Rintik hujan menghalangi pandanganku. Tetapi sosoknya dibalik
kaca masih tampak. Masih sama seperti saat terakhir aku melihatnya. Bahkan
mungkin masih sama seperti saat aku pertama kali melihatnya. Sosok yang
begitu membekas pada setiap kepingan ingatanku.
Tetesan air yang jatuh diwajahku menghantarkan kembali akan
ingatanku saat itu. Saat itupun hujan. Hanya saja kali itu aku kering tidak
seperti saat ini. Menatap setiap wajah yang asing dihadapanku dihari pertama
pelatihan itu dimulai. Melatih juniorku di universitas sebagai bentuk
kepedulianku yang mantan mahasiswa dari universitas. Atau hanya alasan dari
bos-ku saja supaya aku bisa menemukan seseorang yang membuatku lebih tertarik
akan hubungan manusia.
Semuanya begitu menjemukan hingga dia datang. Datang
terlambat, dengan baju yang sedikit basah karena hujan di luar. Menimbulkan
keributan karena sikapnya yang terburu-buru. Saat itu aku bisa memilih untuk
bersikap marah, ataupun mengejeknya haya untuk menunjukkan ketegasanku, tetapi
senyuman diwajahnya seakan menahan semua itu.

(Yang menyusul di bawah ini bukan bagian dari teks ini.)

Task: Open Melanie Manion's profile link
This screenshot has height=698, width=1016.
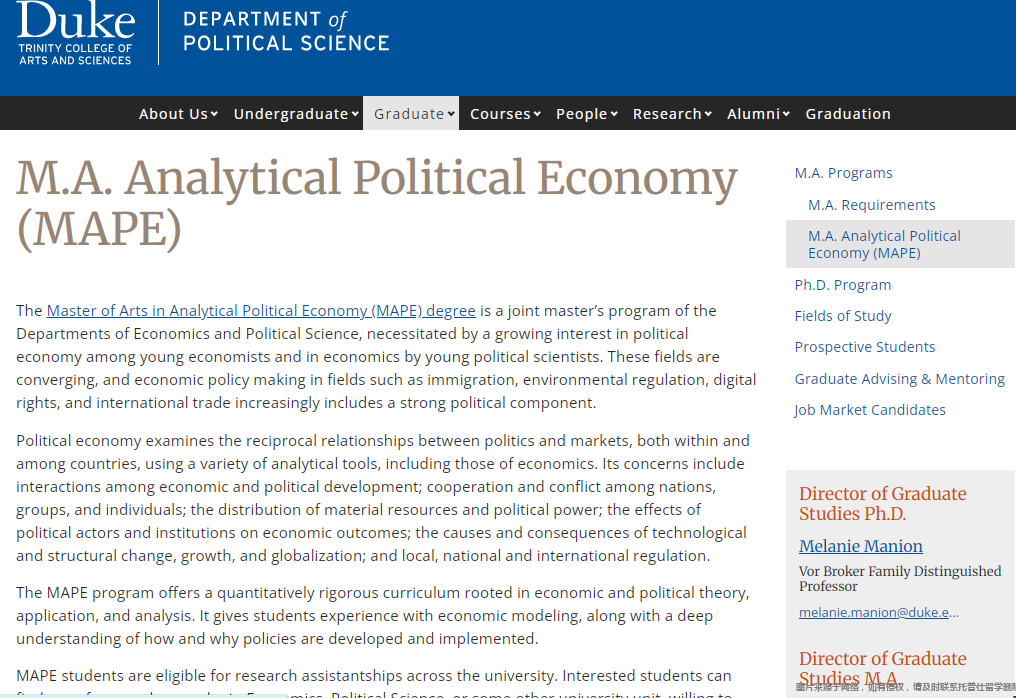Action: (x=860, y=546)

Sungguh, dia sama sekali bukan tipeku. Wajahnya selalu
dipenuhi make up dan aku benci wanita ber-make up. Badannya cenderung berisi,
sedangkan wanita yang membuatku selalu menoleh adalah wanita yang berbadan
semampai. Tapi entah kenapa aku begitu penasaran akan senyumnya, akan semua
cerita-ceritanya, dan akan semua kemandiriannya. Semuanya membuatku lupa akan
tipikal wanita idamanku. Dan ketika hujan membasahi wajahnya suatu ketika,
menghapus semua topeng berwarna-warni di wajahnya, aku tersadar telah jatuh
kedalam jurang bernama cinta. Bahkan jauh sebelum saat itu.
Segelas kopi telah terhidang dihadapannya. Wajahnya
tampak puas telah menyelesaikan segelas kopi itu. Tak lama datang wanita lain
mengambilnya dan mengantarkannya pada seorang pria di meja bundar. Pria itu
pasti akan sangat menyukai kopi yang ada di depannya. Aku tahu, benar-benar
tahu. Aku sudah pernah mencobanya.
Dia selalu datang ke kantor membawakanku kopi buatannya.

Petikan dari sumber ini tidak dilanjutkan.